3. The speech recognition apparatus according to claim 2, wherein the predetermined time is a time from when the first recognition unit starts recognition to when it ends.

4. An instruction recognized by the second recognition unit includes an instruction to delete a word recognized by the first recognition unit immediately before the instruction is recognized. The speech recognition device according to claim 1.

5. A sentence creating step of adding a word speech-recognized by the first recognizing means to a sentence, and a sentence editing step of editing the sentence based on an instruction speech-recognized by the second recognizing means. A voice input method comprising:

6. The second recognizing means recognizes an instruction from the pronounced voice when the voice is pronounced within a predetermined time from the start of the recognition by the first recognizing means. The voice input method according to claim 5, wherein a sentence is edited in the sentence editing step based on the instruction.

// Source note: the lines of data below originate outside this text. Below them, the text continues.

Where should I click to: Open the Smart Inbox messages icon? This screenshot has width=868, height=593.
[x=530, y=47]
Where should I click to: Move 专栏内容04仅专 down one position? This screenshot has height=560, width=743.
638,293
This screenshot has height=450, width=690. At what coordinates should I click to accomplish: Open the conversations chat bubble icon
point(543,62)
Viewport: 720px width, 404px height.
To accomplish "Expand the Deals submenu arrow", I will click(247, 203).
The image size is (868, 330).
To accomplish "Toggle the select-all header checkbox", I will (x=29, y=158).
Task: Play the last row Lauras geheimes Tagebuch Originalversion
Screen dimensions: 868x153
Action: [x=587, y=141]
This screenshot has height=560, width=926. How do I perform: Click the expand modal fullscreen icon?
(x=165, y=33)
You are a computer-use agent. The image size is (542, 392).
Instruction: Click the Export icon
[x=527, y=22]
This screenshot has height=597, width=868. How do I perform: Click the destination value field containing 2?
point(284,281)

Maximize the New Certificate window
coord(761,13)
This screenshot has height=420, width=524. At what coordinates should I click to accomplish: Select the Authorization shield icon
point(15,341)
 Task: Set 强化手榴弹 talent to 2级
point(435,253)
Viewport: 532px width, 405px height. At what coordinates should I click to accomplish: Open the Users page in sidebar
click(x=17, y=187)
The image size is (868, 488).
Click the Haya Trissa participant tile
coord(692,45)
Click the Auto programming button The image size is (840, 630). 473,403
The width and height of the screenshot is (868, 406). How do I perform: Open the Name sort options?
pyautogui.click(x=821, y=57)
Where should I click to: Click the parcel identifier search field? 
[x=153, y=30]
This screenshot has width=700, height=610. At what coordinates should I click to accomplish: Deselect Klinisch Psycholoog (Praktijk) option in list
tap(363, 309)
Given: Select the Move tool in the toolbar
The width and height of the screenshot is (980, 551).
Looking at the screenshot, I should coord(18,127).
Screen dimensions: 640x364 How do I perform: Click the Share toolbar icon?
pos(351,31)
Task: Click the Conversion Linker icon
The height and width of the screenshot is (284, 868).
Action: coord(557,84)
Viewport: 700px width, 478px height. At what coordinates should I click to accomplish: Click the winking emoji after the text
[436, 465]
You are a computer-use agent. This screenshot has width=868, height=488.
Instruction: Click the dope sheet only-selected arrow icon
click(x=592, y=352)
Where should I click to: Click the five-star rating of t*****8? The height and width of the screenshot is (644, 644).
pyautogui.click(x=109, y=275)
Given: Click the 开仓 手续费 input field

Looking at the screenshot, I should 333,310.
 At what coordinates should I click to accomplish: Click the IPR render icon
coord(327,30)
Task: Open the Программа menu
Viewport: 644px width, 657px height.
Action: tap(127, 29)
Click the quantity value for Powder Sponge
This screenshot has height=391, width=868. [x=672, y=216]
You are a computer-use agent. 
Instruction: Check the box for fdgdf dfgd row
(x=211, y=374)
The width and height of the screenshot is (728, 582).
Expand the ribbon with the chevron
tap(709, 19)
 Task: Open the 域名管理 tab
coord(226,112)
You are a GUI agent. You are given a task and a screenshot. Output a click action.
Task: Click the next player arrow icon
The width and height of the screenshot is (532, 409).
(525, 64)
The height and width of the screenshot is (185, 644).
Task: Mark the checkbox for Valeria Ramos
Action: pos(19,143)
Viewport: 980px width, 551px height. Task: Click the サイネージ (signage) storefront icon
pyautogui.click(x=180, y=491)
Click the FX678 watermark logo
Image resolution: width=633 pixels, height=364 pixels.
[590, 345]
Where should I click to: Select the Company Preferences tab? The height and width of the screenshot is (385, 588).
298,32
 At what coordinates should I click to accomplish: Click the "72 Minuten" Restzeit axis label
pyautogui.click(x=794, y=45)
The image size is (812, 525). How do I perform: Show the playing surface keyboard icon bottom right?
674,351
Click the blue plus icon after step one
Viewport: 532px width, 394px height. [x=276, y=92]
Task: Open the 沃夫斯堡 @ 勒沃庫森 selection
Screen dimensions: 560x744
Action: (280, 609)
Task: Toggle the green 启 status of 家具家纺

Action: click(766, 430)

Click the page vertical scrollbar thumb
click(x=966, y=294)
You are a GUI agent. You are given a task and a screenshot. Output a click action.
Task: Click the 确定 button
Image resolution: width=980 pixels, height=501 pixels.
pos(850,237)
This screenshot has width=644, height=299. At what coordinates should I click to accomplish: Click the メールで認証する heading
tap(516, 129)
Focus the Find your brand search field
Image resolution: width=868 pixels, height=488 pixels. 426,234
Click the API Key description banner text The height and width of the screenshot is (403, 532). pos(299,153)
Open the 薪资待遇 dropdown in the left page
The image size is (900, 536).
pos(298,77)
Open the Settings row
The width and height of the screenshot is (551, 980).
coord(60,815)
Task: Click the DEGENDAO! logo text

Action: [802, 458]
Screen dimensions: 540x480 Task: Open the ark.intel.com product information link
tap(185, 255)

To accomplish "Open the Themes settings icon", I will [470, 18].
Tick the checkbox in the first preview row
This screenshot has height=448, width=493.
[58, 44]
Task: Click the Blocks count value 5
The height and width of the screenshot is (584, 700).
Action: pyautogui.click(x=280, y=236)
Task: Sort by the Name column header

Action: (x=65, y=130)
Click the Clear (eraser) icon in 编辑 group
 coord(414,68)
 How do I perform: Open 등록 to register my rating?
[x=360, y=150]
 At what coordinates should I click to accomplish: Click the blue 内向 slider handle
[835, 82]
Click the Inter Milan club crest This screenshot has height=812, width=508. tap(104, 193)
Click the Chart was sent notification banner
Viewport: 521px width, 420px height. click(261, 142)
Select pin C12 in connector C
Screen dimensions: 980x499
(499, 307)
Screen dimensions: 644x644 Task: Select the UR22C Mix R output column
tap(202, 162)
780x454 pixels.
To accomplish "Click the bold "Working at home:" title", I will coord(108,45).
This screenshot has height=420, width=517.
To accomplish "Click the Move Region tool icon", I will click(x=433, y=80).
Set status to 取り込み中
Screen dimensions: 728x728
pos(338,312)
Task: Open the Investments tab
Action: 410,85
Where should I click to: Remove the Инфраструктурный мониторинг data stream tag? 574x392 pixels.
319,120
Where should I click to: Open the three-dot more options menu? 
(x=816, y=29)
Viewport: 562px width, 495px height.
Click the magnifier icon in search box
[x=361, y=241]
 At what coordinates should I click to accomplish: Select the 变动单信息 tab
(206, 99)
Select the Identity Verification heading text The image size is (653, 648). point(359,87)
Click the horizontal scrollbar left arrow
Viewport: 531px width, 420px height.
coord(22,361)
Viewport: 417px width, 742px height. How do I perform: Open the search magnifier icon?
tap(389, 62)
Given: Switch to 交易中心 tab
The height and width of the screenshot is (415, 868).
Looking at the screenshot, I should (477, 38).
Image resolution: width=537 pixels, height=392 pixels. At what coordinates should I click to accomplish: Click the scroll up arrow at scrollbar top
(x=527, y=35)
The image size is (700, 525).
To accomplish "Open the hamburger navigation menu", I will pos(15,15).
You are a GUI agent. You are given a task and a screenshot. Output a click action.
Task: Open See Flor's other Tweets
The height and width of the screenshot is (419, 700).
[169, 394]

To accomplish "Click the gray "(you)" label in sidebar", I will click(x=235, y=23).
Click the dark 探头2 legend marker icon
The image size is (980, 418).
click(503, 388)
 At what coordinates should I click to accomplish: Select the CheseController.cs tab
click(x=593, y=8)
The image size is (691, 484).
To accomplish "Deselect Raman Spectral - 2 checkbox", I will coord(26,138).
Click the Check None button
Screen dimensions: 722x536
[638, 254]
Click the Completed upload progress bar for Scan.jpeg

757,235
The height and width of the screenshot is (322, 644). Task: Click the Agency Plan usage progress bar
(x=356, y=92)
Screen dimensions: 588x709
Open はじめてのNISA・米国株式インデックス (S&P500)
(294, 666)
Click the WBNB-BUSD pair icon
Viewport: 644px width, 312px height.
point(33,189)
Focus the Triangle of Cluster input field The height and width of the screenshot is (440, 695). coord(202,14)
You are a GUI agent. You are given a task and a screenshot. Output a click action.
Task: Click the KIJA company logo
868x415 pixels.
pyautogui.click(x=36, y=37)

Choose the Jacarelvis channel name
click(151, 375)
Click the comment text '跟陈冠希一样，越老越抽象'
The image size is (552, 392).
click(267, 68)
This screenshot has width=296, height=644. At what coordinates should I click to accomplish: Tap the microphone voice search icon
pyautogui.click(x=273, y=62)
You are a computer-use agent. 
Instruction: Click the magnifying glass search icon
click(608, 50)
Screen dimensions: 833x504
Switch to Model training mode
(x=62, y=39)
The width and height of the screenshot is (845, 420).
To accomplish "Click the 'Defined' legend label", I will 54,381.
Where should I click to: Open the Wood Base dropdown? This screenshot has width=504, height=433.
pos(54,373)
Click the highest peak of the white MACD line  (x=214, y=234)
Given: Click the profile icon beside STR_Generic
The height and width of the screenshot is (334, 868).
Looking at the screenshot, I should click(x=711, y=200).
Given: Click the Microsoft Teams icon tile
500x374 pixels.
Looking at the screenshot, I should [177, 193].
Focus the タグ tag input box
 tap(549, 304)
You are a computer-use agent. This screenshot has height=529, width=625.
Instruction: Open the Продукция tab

7. The voice input method according to claim 6, wherein the predetermined time is a time from when the first recognition unit starts recognition to when it ends.

8. The instruction recognized by the second recognizing means includes a word deletion instruction, and the word recognized by the first recognizing means immediately before the deletion instruction is recognized is sent to the sentence editing step. 6. The method according to claim 5, wherein
Voice input method described in.

9. A sentence creating step of adding a word speech-recognized by the first recognizing means to a sentence, and a sentence editing step of editing the sentence based on an instruction speech-recognized by the second recognizing means. A computer-readable storage medium storing a program for executing the steps.